In the latter half of April, farmers will have little or no time to attend to political rallies or to interact with contesting candidates and their supporters as harvesting will be in full swing.
The Border Area Kisan Sangarsh Committee and the Jamuhri Kisan Sabha, backed by the Pendu Mazdoor Sabha and the Kirti Kisan Union, feel that the Election Commission should have taken the wheat harvesting period into consideration before fixing April 30 as the date of polling for the 13 parliamentary constituencies of Punjab.
On the other hand, in the neighbouring state of Haryana, where polling would be held on April 10, farmers will be having enough time for harvesting after exercising their franchise, these organizations point out.
Border Area Kisan Sangarsh Committee state general secretary, Rattan Singh Randhawa, while reacting to the poll schedule for Punjab, told HT that it is the time when the farmers remain busy harvesting their wheat and transporting it to the mandis for sale.
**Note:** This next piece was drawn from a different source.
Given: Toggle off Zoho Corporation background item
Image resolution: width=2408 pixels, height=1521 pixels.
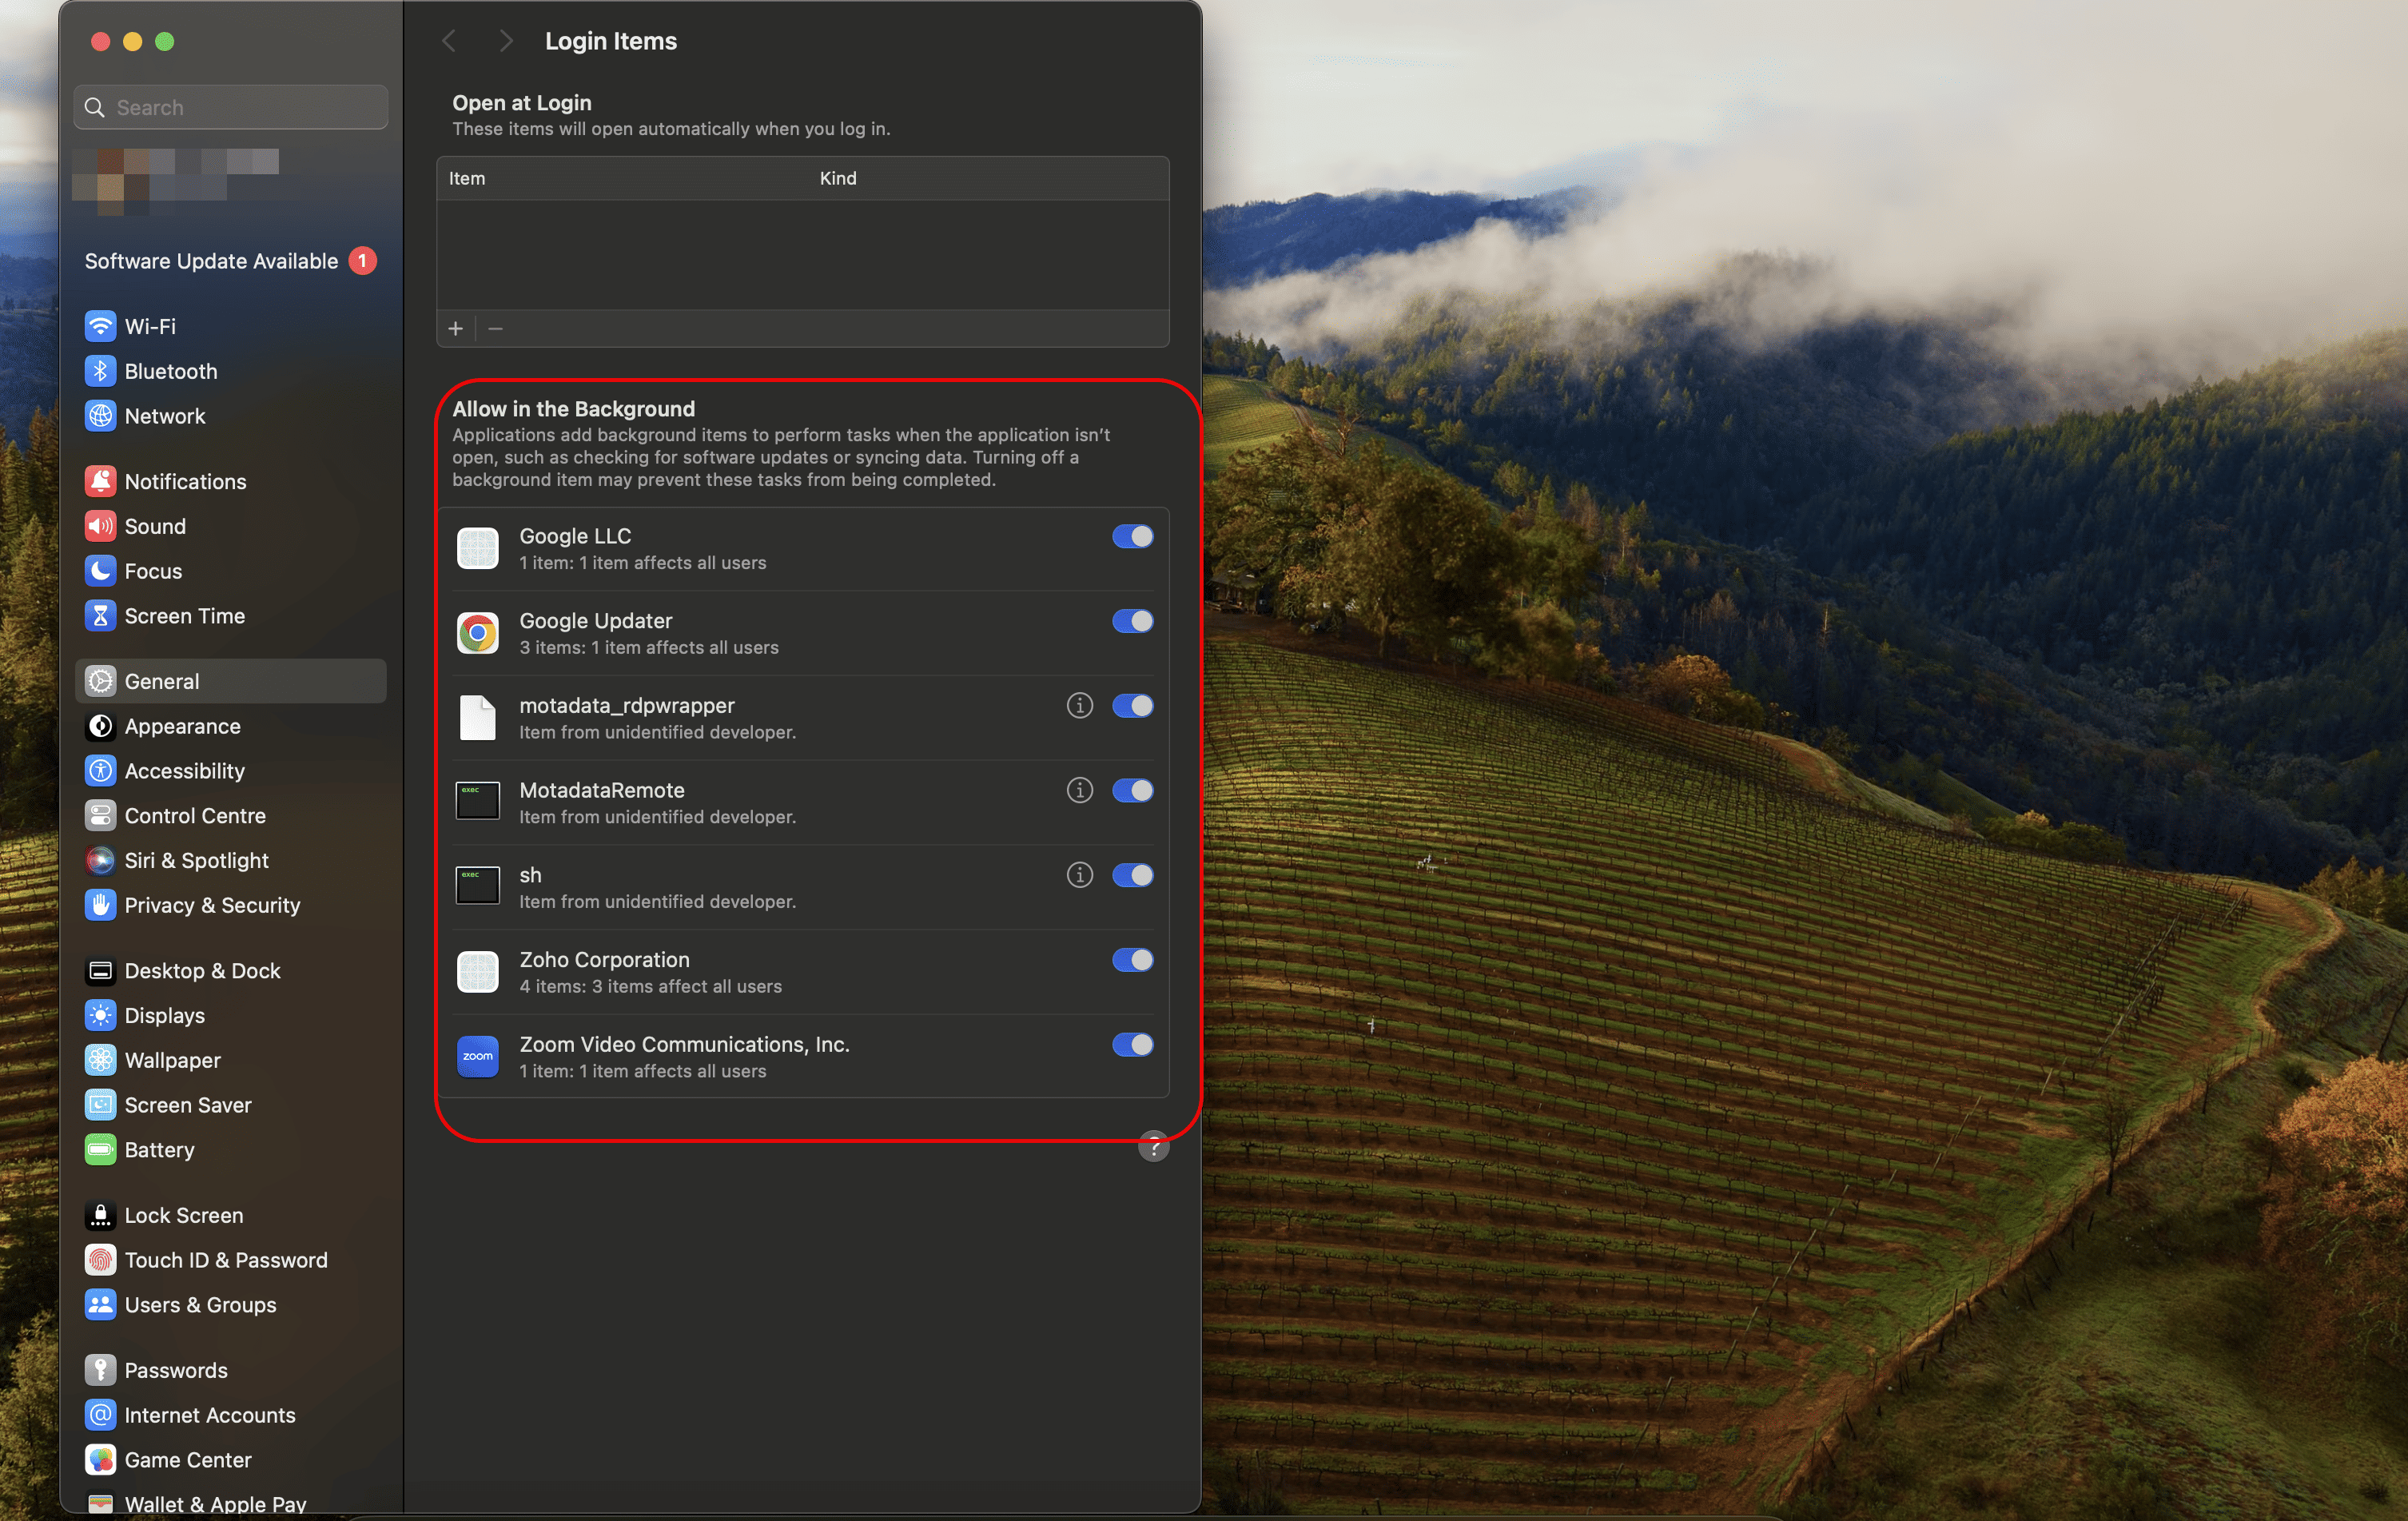Looking at the screenshot, I should [x=1132, y=960].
Then there are allied activities, like taking care of the 'turi' (dry fodder).
According to officials of the local agricultural department, wheat harvesting in the state is expected to commence in mid-April and will end in the first week of May. Though it may begin at the start of April but it gathers momentum towards the last week of the month.
Randhawa said if a farmer's wheat crop may be ready for cutting in the second week of April but he may have to delay it due to non-availability of a combine harvester.
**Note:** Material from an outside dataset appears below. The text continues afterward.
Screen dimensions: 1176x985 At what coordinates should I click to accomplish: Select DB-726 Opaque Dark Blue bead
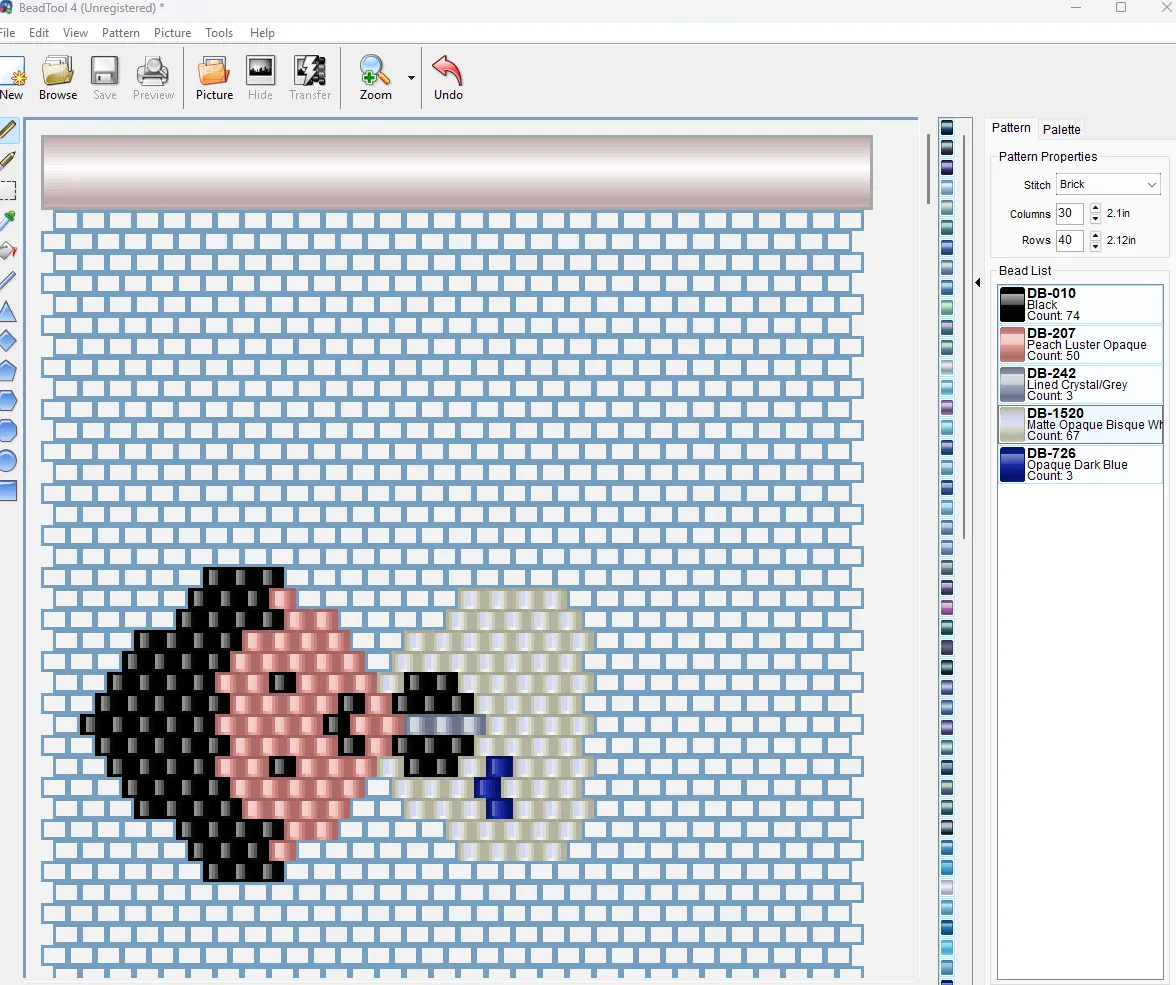click(x=1081, y=464)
"A farmer will not leave his home and go to attend a political rally or take part in the poll campaign as the ripened crop needs to be guarded against fires and other accidents. Moreover if the combine harvester enters his fields on the day of the polling, then he may not even get the time to go to the polling booth to cast his vote", he added.
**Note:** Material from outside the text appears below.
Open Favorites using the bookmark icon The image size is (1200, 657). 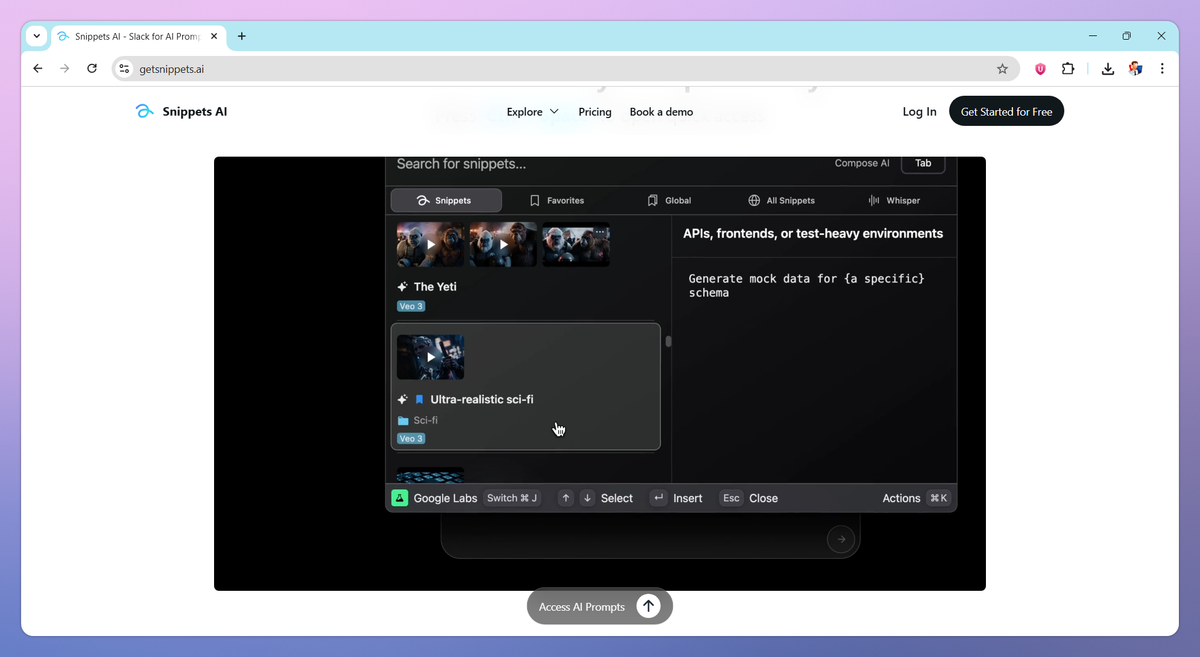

Jamuhri Kisan Sabha chairman, Dr Satnam Singh Ajnala also pointed out that farmers have to spend a day or two or even more in 'mandis' waiting for their crop to be purchased by procurement agencies or traders. In such a scenario, they may not be in a position to exercise their franchise, he added.
"Only a die-hard supporter or member of a political party will give preference to his vote over his crop", Ajnala added.
BUSY PERIOD FOR FARM LABOURERS
Speaking on behalf of the agricultural labourers, Dharmender Ajnala of the Pendu Mazdoor Sabha said that during the harvesting period, labourers remain busy as small and marginal farmers prefer to get their crop cut manually and harvested on threshers. A lot of men from poor families consider the wheat harvesting season as the time to earn some extra income by working in 'mandis'. They may not change their routine working schedule for the polling day on April 30 .
'2009 POLL SCHEDULE WAS BEST'
Randhawa fells that the ECI should have stuck to the polling schedule of the 2009 elections as it was suited to the farming community. Punjab then went to the polls in two phases--May 7 and May 13, when the harvesting season was over.
"Every eligible voter has the right to exercise his or her franchise and even to take part in rallies and listen to the views of
candidates. In 2009, the polling date suited all and poll percentage was around 68% to70 %. It will fall this time", added Randhawa.
AVAILABILITY OF COLLEGE TEACHERS
A large section of college teachers may not be available for poll duty in April. This is because they will be busy in in taking classes or performing examination duty.
" In April, there will be virtually no availability of staff from colleges as a section of the staff will be busy conducting the annual exams while another section will be busy taking classes of students who will be appearing for the semester exams in May," said Prof HS
Walia, state executive member of the Punjab and Chandigarh College Teachers Union (PCCTU).
He too felt that keeping the college staff's availability in view, the month of May would have been suitable for Punjab.